Animali

Gli uistitì si allenano a chiamare la mamma già dall’utero

Un nuovo studio dimostra che gli uistitì, un gruppo di scimmie diffuse in America Meridionale, cominciano ad allenarsi a chiedere cibo alla madre quando ancora sono nell'utero.

Urla, pianti, versi incomprensibili: i neonati dei primati, umani compresi, si esprimono in modi apparentemente imperscrutabili. Eppure i loro richiami sono fondamentali per la loro sopravvivenza: piangere è un ottimo modo per attirare l'attenzione dei genitori e farsi dare del cibo, e tutti i primati imparano a farlo non appena escono dall'utero. E, almeno in un caso, anche da prima: un nuovo studio dell'Università di Princeton in New Jersey ha dimostrato che i cuccioli di uistitì, piccoli primati diffusi in America meridionale, iniziano ad "allenarsi" quando ancora sono nell'utero, e quando nascono sono già pronti a richiamare l'attenzione della madre. Lo studio è stato pubblicato su eLife.

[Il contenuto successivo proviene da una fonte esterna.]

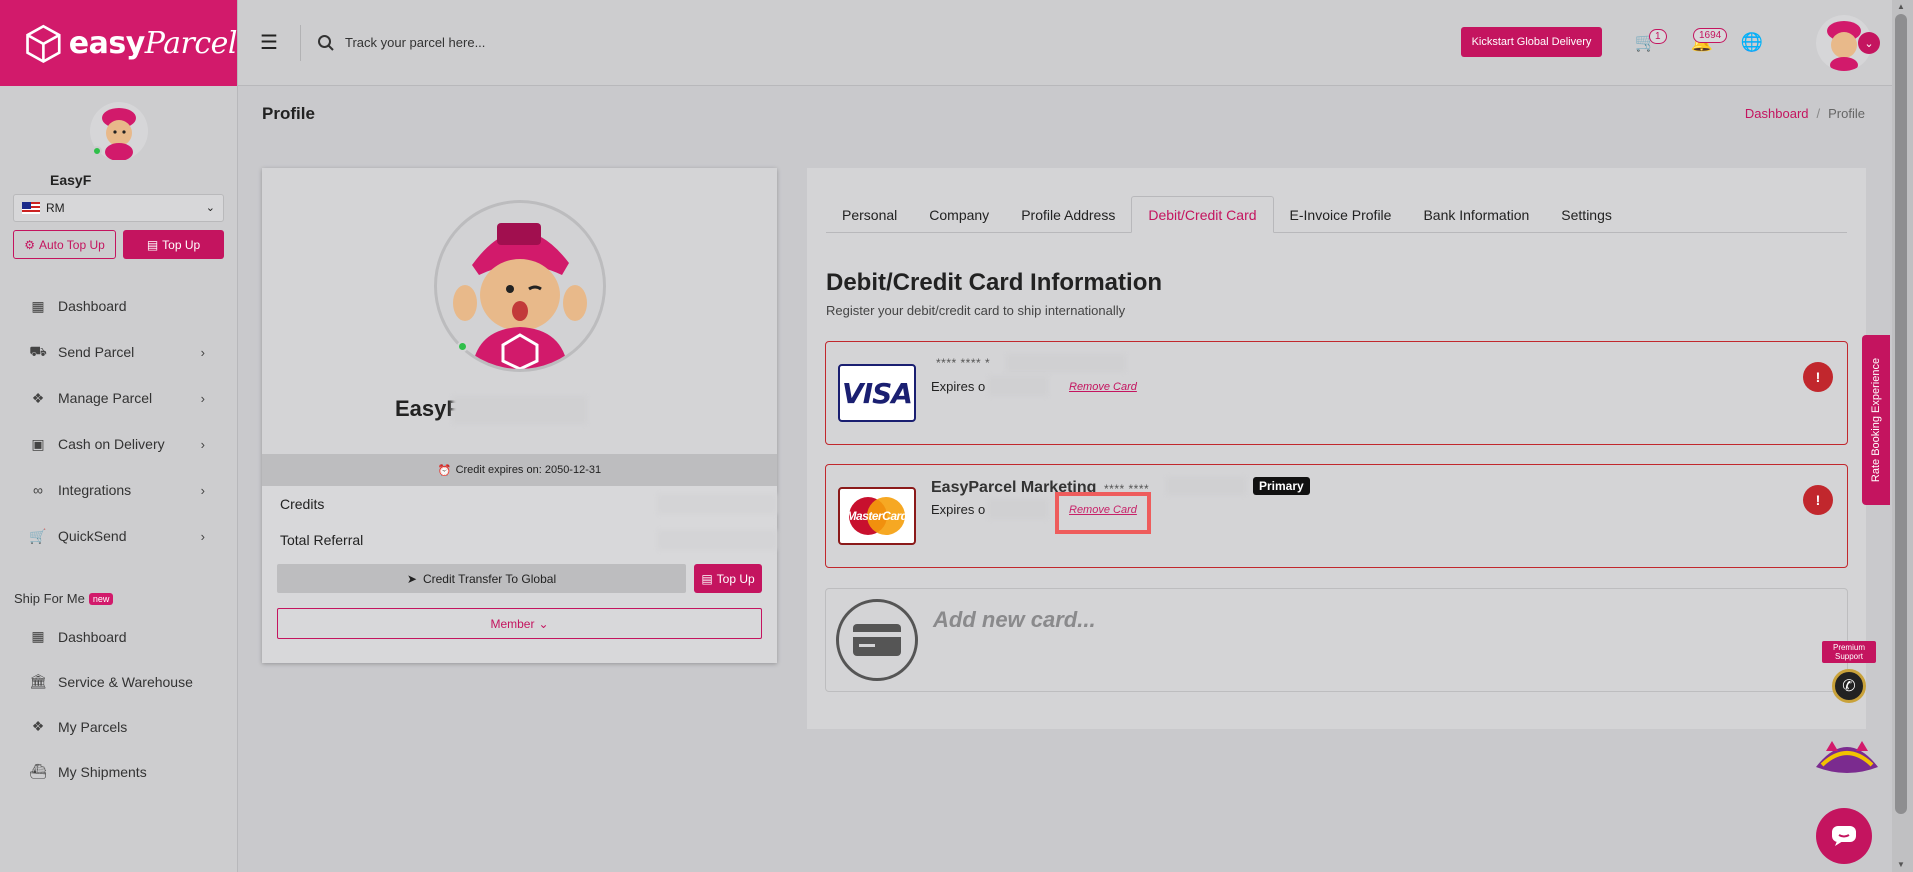 The width and height of the screenshot is (1913, 872). What do you see at coordinates (95, 490) in the screenshot?
I see `sidebar-item-label: Integrations` at bounding box center [95, 490].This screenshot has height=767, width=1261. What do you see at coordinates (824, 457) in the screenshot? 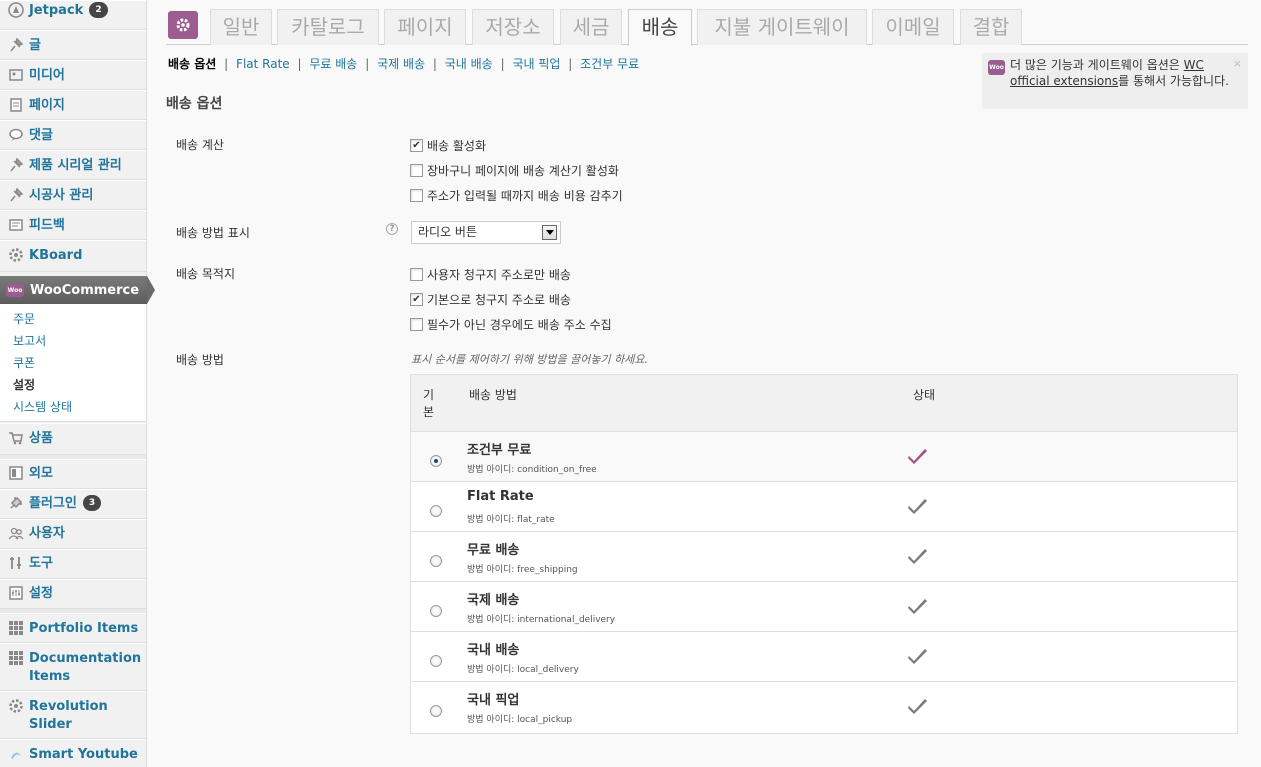
I see `table-row: 조건부 무료 방법 아이디: condition_on_free` at bounding box center [824, 457].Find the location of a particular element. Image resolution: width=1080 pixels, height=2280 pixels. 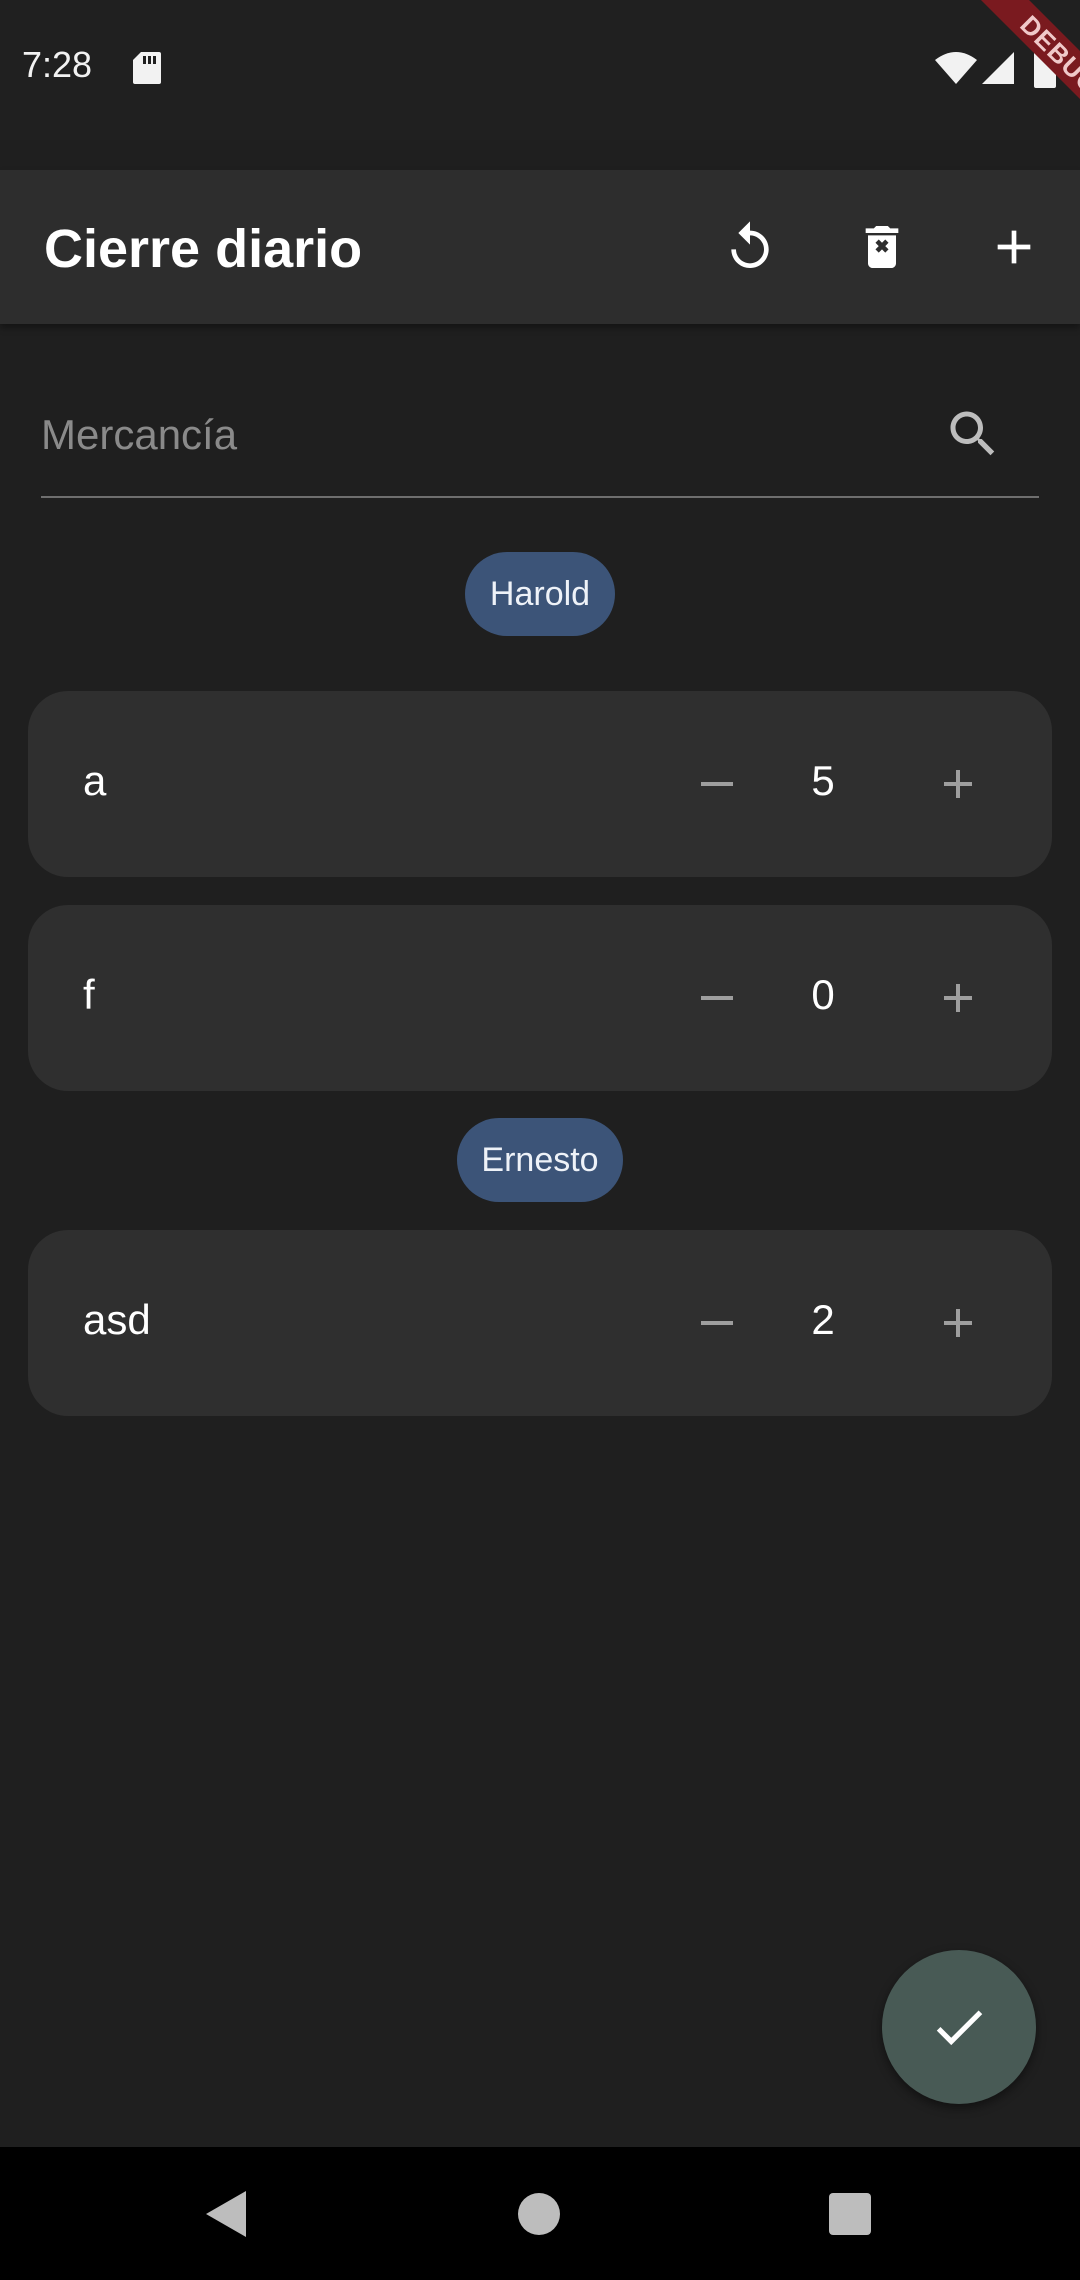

Ecografie costanti. Lo studio nasce da una domanda molto semplice: quand'è che i cuccioli di primate, e in particolare di uistitì, imparano a piangere? Per scoprirlo, il team ha monitorato, nel corso dell'ultimo trimestre di gravidanza di quattro diversi uistitì, lo sviluppo facciale del feto, e i suoi movimenti. Per farlo, gli animali sono stati sottoposti a una quindicina di ecografie, ripetute due o tre volte a settimana per l'intero periodo che va dal momento in cui l'analisi mostra il muso del feto fino alla nascita del cucciolo. Le ecografie hanno permesso di monitorare i movimenti dei muscoli facciali dei feti, e le fotografie sono state poi confrontate con immagini di uistitì neonati.

Allenamento prenatale. In questo modo è stato possibile individuare il momento in cui i feti di uistitì cominciano ad allenare i muscoli facciali: lo fanno molto presto, non appena il loro sviluppo glielo consente, e quando ancora il loro corpo non è pronto a emettere suoni. I risultati dell'esperimento dimostrano quanto è importante per un cucciolo di primate saper controllare i propri muscoli facciali così da emettere i suoni giusti, quelli che, una volta nato, gli assicureranno l'attenzione della madre.

La scoperta, secondo gli autori dello studio, potrebbe applicarsi anche agli esseri umani: ci sono casi ecografie effettuate su feti al terzo trimestre che sembrano compiere movimenti facciali compatibili con il pianto, e scoprire che anche altri primati lo fanno corrobora l'ipotesi.